_Tasks and exercises_.
**A)** Using the forum thread on dynamic LED indicators, rewrite the passage that begins at "So why are they" and stops after "the Matrix LEDs.", swapping "indicators" for "blinkers".
**B)** Write the next part of the forum thread on dynamic LED indicators, picking up after its final line.

_Excerpt provided_.
= = =
# Dynamic LED indicators



## Vista58

I paid extra for the S LIne trim which gives LED headlights and Dynamic Led indicators.
So why are they only dynamic and flowing on the rear indicators and basic static flashing on the front? Or is this a fault and the front should be dynamic too? Sure I have seen a You Tube video with dynamic flowing indicators front and back...?


----------



## mplgaus

I believe the Dynamic front indicators are only with the Matrix LEDs.


----------



## ZephyR2

Think you only get them when you specify Audi Matrix LED headlights (an extra £945 to you) .....

Audi Matrix technology provides maximum and precise illumination at all times without dazzling other road
users whilst minimising energy usage. The Matrix LED units each incorporate 12 separate controllable LEDs which form the high beam
and can be individually shut off when sensors detect traffic ahead or approaching, to 'divert' the beam around other road users without
diminishing its effectiveness. The vehicle uses information from a camera to detect other road users and identify the appropriate
lighting required. Also includes:
- Dynamic front and rear indicators which sweep from inside to out
- Headlight cleaning system (8X1)
= = =
_Excerpted records_.
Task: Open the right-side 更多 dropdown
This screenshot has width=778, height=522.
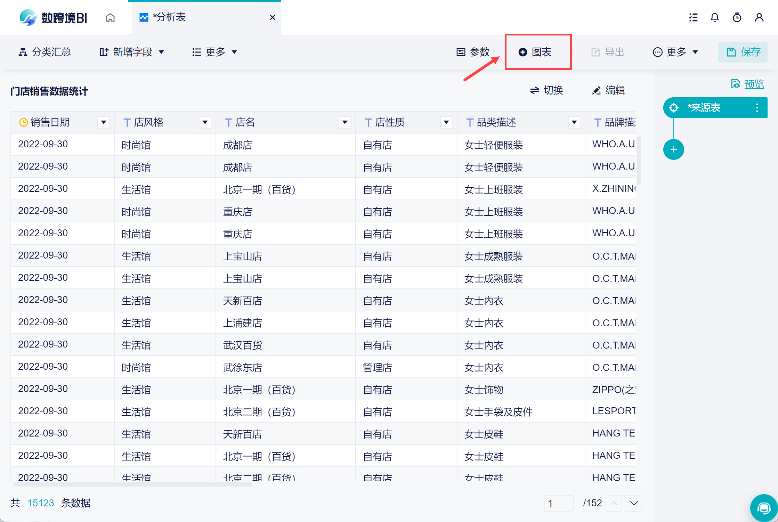Action: [675, 52]
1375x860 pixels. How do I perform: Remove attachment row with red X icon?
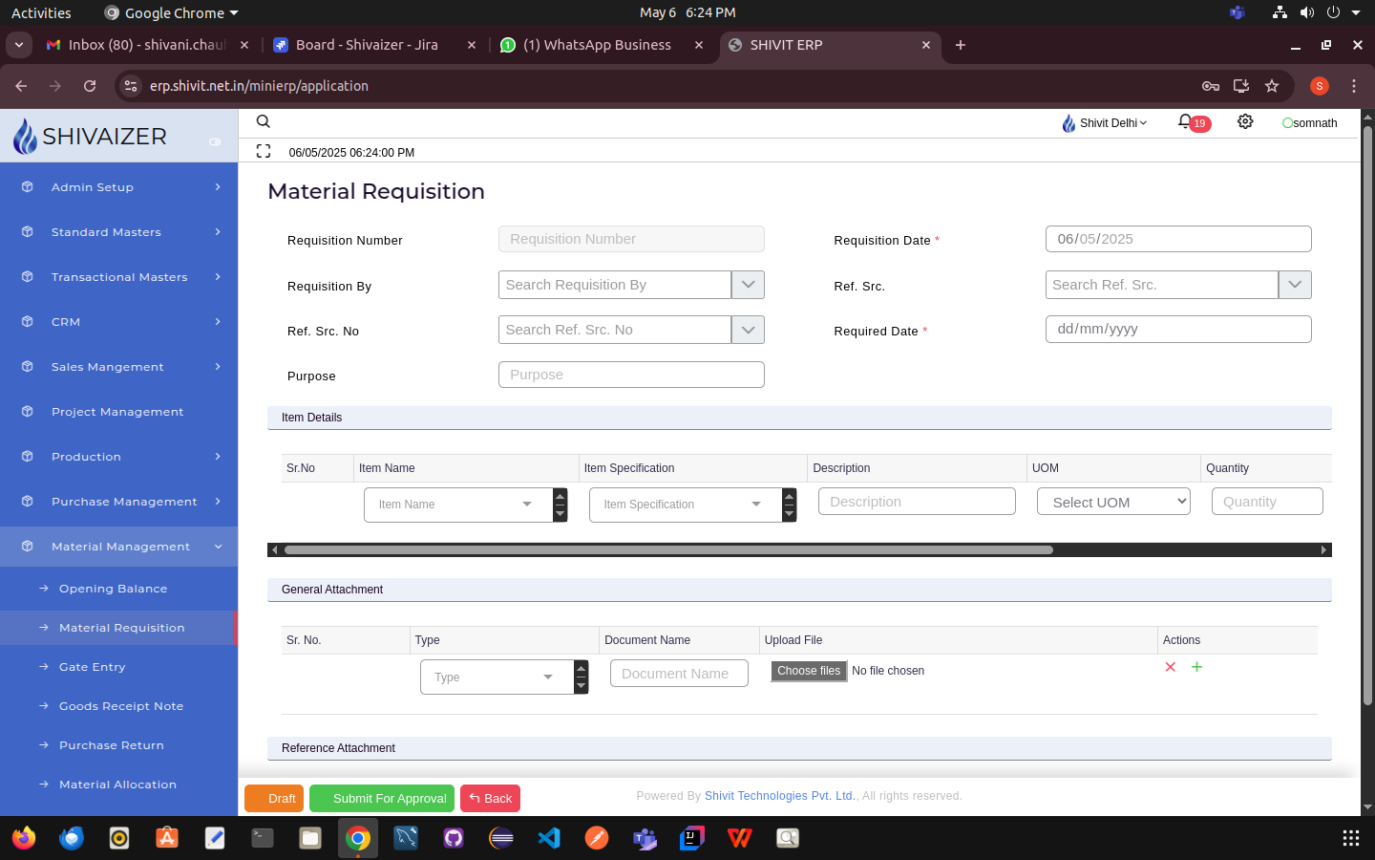pos(1170,667)
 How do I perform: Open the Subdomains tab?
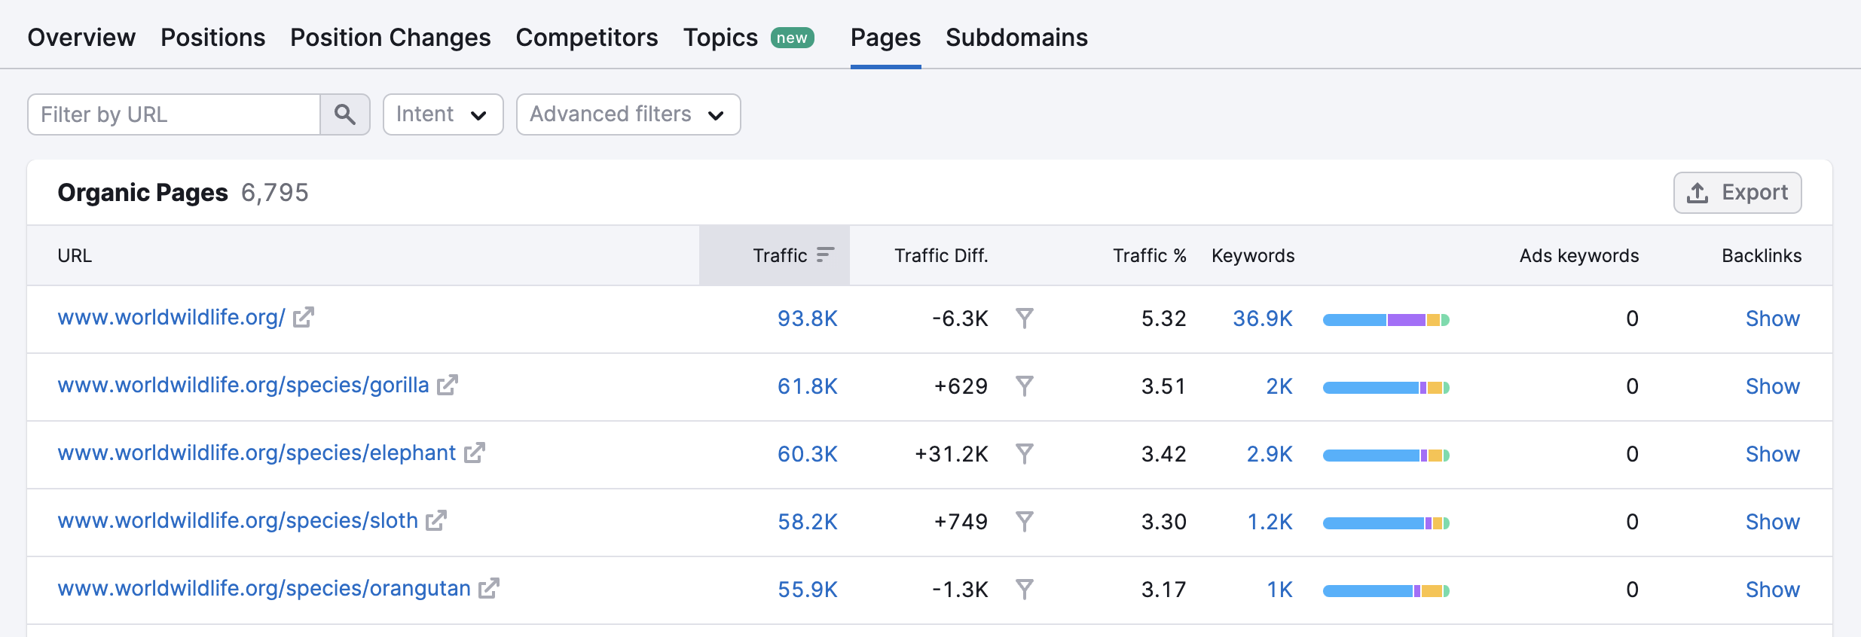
= = =
_Answers provided_.
**A)**
So why are they only dynamic and flowing on the rear blinkers and basic static flashing on the front? Or is this a fault and the front should be dynamic too? Sure I have seen a You Tube video with dynamic flowing blinkers front and back...?


----------



## mplgaus

I believe the Dynamic front blinkers are only with the Matrix LEDs.

**B)**
- Light and rain sensors with auto-dimming rear view mirror (PU7)


----------



## Toshiba

I believe you can just recode the lights to make them sweep.


----------



## noname

Yes dynamic lights are only for matrix led but you can use the vag to change them


----------



## Toshiba

Change it with a VAG - cool, i'll have the mistress hop on it...


----------



## sherry13

Would it be at all possible (Manu and/or Toshiba) to explain a bit more about VAG (god I hated writing that) to those knuckleheads like me who really, er, don't know what you are on about. Or maybe send a link. I am sure there are also others who are as interested in this box of tricks.

Re the sweeping lights, yes, the dynamic front ones are yours for an equally dynamic grand as part of the fancy lights package (my words, not Audi UK's). The S Line has the claw-like LEDs which is one up from the Sport... but the next option is the Matrix and that's where you get the light show.

Oh look - here are some rear ones in slow-mo.






Sent from AutoGuide.com Free App


----------



## can_quattro

VAG-COM, which is now called VCDS is a product from Ross-Tech:

http://www.ross-tech.com/vag-com/


----------



## noname

I'll post something as soon as I have the new cable...actually I have nothing to activate so I didn't buy it before..but it's always useful!


----------



## Toshiba

sherry13 said:


> Would it be at all possible (Manu and/or Toshiba) to explain a bit more about VAG (god I hated writing that) to those knuckleheads like me who really, er, don't know what you are on about. Or maybe send a link. I am sure there are also others who are as interested in this box of tricks.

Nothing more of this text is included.